Призраки Калки - стр. 12
Купец со всеми общался ровно и благожелательно, ни на кого не ругался, не шумел.
«Хороший господин, – подумал Мустафа, – все его любят».
Он никак не мог отделаться от мысли, что купец этот кого-то ему напоминает очень сильно, и не только лицом, жестами, но и голосом.
– Каждая моя поездка – как боевой поход, – гордо говорил купец. – Я вкладываю все свои средства… Ну, почти все, вплоть до последнего фальса[9], и везу товар урусам, ляхам или немцам. Там весь его продаю и покупаю то, чего у нас нет…
Он задумчиво почесал затылок и продолжил:
– У нас есть почти всё, но кое-чего всё-таки нету либо есть, но мало. Покупаю и везу домой… И что мне остаётся делать, если на меня нападает всякая степная бишара[10], чтобы отнять нажитое и заставить мою огромную семью просить подаяние ради милости всемилостливого и милосердного Аллаха у Исмаилдана? Конечно, я сражаюсь, как лев. Мой меч всегда при мне.
Он бережно погладил обшитые сафьяном ножны.
– Хвала Аллаху и нашему повелителю – великому хану Чельбиру, дороги безопасны. С урусами заключён шестилетний договор, хотя я сильно сомневаюсь, что они станут его блюсти; дикие половецкие разбойники разбиты и рассеяны по бесконечной Степи; мордва пургасовская, по землям которой мы будем ехать вскоре, наши верные союзники.
Он придвинулся ближе к Мустафе и доверительно прошептал на ухо:
– Правда, союзники эти легко могут побить и отобрать нажитое, но, как друзья, не всё… И винить их трудно – лесные бродяги, дикари, не познавшие света истинной веры.
Мустафа всё ещё пытался вспомнить, кого ему напоминает словоохотливый купец, но не мог. Потому решился спросить:
– Уважаемый, а как ваше имя?
– Меня зовут Ахмет, – услышал гордый ответ.
Точно жаром полыхнуло в лицо: действительно, Ахмет. Вот на кого похож этот отчаянный человек с благородным и добрым сердцем. Добрым, да… А кто бы ещё отважился взять в попутчики бывшего колодника и усадить его рядом с собой?

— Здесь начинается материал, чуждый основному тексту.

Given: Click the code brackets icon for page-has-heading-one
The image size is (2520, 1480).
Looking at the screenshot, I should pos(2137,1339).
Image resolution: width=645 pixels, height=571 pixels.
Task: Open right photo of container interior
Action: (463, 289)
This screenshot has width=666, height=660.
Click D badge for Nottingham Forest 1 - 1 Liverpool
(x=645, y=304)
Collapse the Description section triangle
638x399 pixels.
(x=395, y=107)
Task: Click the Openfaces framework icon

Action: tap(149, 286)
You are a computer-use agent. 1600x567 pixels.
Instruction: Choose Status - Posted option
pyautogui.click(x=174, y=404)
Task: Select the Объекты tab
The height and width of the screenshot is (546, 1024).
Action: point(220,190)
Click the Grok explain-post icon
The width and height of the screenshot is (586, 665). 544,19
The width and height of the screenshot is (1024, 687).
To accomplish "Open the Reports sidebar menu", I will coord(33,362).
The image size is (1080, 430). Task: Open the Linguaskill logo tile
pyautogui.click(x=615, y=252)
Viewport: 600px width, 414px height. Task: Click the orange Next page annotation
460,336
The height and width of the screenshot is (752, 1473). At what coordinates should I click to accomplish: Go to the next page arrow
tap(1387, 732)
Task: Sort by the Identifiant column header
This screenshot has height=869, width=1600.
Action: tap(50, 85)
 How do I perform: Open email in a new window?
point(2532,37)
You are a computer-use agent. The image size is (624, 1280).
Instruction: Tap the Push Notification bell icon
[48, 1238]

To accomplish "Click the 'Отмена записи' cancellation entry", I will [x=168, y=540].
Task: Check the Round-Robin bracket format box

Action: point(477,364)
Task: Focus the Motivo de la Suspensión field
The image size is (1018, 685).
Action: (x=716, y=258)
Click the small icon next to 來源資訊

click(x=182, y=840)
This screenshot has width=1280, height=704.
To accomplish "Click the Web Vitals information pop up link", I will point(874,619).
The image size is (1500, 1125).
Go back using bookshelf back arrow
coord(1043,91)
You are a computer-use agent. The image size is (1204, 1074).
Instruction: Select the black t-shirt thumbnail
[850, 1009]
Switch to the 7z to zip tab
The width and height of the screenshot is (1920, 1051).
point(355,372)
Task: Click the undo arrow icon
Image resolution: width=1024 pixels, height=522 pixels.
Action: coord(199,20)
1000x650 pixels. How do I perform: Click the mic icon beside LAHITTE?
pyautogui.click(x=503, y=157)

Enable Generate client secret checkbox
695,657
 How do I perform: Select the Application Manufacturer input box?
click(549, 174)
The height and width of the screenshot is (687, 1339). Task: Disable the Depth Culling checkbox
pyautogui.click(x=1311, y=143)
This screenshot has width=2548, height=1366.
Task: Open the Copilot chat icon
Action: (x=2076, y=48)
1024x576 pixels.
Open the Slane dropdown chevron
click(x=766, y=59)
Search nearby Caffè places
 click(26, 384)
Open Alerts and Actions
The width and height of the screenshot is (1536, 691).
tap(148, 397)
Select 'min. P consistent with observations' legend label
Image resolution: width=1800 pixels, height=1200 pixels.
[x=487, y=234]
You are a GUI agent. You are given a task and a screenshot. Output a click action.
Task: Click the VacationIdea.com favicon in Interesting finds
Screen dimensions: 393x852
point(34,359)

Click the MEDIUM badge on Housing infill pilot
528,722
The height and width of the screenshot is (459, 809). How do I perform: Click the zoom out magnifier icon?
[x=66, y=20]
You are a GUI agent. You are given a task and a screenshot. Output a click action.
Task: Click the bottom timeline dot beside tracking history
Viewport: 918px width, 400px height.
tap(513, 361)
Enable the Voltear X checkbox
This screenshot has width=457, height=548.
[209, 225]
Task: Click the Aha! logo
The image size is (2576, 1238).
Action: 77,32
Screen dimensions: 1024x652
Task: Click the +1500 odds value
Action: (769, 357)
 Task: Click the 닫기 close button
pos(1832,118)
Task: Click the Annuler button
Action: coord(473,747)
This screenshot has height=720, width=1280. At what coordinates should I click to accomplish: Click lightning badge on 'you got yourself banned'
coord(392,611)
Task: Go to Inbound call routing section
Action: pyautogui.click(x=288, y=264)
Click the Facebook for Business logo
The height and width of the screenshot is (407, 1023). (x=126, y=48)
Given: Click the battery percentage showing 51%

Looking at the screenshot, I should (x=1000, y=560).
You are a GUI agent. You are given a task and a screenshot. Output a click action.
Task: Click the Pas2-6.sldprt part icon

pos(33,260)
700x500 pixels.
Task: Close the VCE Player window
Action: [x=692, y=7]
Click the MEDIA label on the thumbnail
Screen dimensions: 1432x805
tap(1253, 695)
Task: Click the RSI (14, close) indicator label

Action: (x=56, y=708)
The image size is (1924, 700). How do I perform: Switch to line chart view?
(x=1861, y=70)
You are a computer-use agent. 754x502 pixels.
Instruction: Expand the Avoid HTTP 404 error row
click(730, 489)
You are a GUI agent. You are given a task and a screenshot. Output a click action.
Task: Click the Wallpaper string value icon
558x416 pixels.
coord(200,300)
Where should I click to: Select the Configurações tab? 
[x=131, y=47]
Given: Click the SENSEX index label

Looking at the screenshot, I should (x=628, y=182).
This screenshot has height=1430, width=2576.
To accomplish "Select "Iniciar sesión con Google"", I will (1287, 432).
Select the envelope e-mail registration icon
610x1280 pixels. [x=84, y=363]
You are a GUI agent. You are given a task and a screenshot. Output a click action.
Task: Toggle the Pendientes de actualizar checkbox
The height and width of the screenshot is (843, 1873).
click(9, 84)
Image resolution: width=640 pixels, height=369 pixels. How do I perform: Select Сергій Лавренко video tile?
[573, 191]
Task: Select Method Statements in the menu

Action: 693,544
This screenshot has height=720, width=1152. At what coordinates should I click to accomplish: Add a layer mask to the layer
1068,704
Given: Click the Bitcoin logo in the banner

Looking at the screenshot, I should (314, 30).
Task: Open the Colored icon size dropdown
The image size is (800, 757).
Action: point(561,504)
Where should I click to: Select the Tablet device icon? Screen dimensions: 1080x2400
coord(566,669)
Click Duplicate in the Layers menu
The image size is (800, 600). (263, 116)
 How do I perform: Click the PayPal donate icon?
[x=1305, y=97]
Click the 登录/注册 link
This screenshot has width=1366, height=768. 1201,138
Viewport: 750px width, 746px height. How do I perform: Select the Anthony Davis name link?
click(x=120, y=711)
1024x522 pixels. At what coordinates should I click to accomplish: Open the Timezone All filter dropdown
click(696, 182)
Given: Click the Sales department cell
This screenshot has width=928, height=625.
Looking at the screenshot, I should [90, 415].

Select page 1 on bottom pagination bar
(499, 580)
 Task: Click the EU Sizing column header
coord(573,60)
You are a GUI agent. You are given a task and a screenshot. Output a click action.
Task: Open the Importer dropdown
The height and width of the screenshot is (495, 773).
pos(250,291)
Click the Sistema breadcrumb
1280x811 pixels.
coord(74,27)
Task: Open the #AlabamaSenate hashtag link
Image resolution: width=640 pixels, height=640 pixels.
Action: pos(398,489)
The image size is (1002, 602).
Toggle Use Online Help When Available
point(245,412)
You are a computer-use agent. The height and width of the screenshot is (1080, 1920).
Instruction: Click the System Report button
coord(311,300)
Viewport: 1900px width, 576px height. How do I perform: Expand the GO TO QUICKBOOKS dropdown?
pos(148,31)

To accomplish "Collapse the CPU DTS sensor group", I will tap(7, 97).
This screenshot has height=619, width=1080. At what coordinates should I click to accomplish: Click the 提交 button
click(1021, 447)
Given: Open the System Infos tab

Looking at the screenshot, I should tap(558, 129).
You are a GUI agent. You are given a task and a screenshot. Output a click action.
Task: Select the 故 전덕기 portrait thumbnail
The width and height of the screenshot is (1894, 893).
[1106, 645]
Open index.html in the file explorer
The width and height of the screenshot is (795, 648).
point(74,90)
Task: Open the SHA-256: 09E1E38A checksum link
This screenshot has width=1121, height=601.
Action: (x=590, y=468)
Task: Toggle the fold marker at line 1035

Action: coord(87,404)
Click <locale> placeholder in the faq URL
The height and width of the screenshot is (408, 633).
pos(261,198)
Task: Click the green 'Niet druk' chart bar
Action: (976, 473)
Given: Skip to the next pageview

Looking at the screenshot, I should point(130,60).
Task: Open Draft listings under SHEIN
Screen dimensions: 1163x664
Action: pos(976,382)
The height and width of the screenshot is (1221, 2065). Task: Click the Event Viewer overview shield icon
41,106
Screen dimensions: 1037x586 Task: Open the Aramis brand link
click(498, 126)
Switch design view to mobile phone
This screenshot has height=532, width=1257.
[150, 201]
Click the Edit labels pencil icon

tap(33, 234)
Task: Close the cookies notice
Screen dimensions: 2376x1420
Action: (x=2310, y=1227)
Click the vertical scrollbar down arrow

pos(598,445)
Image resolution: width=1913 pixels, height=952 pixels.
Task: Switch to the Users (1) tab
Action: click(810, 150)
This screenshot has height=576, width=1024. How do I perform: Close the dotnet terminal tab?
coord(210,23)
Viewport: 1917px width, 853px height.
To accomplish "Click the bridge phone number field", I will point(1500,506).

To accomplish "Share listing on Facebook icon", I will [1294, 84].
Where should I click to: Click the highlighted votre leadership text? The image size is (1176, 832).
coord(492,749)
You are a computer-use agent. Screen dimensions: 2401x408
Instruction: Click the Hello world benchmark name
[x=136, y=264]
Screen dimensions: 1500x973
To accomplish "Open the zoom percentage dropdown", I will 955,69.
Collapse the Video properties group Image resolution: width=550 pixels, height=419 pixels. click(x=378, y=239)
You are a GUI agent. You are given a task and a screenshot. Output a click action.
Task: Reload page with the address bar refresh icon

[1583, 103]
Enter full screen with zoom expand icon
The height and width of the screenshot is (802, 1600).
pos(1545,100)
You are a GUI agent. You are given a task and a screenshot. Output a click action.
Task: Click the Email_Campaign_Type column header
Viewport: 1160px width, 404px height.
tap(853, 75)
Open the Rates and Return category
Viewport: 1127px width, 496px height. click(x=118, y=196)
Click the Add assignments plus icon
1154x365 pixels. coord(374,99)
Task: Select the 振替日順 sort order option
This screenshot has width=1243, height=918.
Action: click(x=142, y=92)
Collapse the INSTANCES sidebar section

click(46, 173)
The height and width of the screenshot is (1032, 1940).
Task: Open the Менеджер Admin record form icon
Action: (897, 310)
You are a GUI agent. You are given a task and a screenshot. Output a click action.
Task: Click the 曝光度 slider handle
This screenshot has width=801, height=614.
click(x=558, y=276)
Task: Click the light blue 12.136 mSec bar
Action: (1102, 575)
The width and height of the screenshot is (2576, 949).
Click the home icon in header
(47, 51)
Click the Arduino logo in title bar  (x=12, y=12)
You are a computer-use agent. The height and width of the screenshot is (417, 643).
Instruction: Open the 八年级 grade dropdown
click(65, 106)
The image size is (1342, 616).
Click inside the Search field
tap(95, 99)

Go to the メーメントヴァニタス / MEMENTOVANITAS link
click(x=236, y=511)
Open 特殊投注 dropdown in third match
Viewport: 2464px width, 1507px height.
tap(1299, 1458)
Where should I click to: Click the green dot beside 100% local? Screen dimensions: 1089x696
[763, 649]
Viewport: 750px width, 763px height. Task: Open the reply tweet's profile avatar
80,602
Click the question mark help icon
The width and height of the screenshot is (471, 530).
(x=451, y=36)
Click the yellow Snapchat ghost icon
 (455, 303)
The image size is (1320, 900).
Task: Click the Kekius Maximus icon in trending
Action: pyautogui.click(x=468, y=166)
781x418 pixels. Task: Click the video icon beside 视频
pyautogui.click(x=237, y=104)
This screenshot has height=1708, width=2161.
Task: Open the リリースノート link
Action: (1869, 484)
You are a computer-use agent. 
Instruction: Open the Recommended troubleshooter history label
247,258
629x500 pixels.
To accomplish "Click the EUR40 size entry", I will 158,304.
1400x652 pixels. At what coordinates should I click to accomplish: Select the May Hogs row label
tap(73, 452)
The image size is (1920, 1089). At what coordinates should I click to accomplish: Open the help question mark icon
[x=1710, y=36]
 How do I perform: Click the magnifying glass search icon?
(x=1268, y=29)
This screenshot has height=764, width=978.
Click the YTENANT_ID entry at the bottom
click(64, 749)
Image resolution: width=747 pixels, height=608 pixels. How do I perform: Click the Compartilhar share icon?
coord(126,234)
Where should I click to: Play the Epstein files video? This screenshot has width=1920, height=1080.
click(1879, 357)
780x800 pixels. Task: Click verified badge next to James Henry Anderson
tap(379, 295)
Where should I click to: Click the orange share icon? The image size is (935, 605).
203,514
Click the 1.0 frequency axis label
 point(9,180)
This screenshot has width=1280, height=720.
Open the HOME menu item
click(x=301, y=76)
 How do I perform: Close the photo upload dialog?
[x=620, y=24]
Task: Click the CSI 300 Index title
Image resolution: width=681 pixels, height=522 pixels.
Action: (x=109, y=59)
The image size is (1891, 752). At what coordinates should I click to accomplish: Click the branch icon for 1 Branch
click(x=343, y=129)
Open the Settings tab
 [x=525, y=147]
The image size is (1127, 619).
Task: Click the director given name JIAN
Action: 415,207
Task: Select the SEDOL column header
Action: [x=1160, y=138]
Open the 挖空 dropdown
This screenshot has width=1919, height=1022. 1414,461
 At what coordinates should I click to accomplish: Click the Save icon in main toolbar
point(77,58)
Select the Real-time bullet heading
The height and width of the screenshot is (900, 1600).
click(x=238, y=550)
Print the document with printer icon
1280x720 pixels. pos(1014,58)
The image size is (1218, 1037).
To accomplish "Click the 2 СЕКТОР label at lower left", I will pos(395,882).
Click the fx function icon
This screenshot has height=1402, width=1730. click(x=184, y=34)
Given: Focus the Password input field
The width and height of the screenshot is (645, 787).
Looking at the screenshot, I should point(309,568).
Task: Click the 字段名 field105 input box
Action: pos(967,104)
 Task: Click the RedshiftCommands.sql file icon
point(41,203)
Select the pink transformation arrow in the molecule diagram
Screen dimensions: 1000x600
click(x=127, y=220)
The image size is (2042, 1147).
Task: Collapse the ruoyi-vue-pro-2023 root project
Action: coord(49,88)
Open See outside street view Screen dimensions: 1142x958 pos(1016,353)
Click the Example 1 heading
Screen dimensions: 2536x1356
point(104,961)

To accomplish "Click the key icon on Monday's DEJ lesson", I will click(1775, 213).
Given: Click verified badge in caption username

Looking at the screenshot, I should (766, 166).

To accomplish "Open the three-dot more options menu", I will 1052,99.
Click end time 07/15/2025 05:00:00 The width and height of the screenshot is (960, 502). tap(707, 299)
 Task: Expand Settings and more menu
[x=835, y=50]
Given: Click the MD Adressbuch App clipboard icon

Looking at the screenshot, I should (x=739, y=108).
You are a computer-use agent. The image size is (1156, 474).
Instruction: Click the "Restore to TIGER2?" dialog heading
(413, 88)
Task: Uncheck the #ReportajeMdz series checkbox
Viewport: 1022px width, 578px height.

«Бывшего?» – подумалось вдруг. Кто его знает? Кажется, привычка к неволе успела укорениться в нём прочно и никак не отпускала. А когда она отпустит? Наверное, для этого надо, чтобы семья была с тобой, или много сложных и опасных дел.
Мустафа вспомнил, что после первых дней пешего пути по Дикому полю с Трофимом он всё ещё ощущал себя колодником, которого погнали на работу далеко за пределы айлага[11].
День за днём чувство это притуплялось, сменяясь какой-то острой, щемящей тоской, природу которой Мустафа не понимал.
Поделился с Трофимом.
Рязанец с грустью признался, что чувствует то же самое. И даже пошутил, что ему не хватает колодок.
Горькая шутка!
Ощущение свободы вливалось в него понемножку, приходило крохотными шажками; его нельзя было торопить, дабы не загубить совсем, оставалось выжидать и надеяться.
Первое время неволи он беспрестанно думал о жене. Молодому, крепкому организму не хватало женской заботы и ласки.
Потом стал думать о жене и детях.
Потом только о детях.
Ему рвали сердце плач и вскрики половецких детей, он сразу вспоминал своих и горько сожалел, что чего-то им недосказал, не предупредил, был излишне строг и привередлив…
Но вскоре и эти думы отошли, потому что всё острее понимал: спасения нет, неволя – это навсегда, из неё не вырваться.
А каждодневный тяжкий труд, издевательства и побои иссушают любые чувства, убивают человека в человеке, делая его бездушной тягловой скотиной.